What this task involves =>
Reproduce the records word for word, beginning at the line that contains "How do I perform: Open the Rekt" and continuing through the end of the records.

○ ○ ○ ○ ○

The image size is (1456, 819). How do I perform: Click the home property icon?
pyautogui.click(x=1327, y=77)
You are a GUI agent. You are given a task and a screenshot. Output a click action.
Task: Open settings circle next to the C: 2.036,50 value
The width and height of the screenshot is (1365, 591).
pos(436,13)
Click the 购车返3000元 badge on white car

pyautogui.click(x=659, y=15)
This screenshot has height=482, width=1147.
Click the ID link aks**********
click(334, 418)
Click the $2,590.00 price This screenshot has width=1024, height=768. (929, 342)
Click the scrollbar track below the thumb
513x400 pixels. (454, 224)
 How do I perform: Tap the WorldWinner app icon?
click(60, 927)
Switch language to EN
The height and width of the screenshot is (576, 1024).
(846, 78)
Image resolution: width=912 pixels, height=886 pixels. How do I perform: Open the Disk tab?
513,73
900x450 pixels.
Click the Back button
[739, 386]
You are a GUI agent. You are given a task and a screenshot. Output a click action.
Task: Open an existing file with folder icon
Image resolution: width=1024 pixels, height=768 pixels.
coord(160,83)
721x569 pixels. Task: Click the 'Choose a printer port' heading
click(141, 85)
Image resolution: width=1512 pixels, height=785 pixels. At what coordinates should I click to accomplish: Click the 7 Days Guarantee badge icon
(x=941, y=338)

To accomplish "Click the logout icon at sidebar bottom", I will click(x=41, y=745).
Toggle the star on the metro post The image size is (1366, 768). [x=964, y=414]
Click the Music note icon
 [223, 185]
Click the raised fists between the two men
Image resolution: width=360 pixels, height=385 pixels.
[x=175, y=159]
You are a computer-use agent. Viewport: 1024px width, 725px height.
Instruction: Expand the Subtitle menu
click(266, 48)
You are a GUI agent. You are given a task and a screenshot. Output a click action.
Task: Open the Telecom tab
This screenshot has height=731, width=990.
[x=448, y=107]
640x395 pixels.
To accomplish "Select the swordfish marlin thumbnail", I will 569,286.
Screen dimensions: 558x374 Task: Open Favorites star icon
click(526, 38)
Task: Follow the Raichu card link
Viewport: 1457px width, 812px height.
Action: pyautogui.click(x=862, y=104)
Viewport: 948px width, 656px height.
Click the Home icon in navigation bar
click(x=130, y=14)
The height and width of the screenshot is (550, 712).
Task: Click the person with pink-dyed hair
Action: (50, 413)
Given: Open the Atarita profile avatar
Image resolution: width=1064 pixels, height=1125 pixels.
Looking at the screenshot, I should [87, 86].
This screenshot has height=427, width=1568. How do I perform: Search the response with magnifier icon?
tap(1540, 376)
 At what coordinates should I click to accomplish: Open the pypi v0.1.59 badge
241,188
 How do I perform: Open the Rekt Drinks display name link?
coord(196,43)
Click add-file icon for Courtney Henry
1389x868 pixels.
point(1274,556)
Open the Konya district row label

○ ○ ○ ○ ○

Answer to the problem =>
 How do I perform: Open the Rekt Drinks display name link?
coord(196,43)
Click add-file icon for Courtney Henry
1389x868 pixels.
point(1274,556)
Open the Konya district row label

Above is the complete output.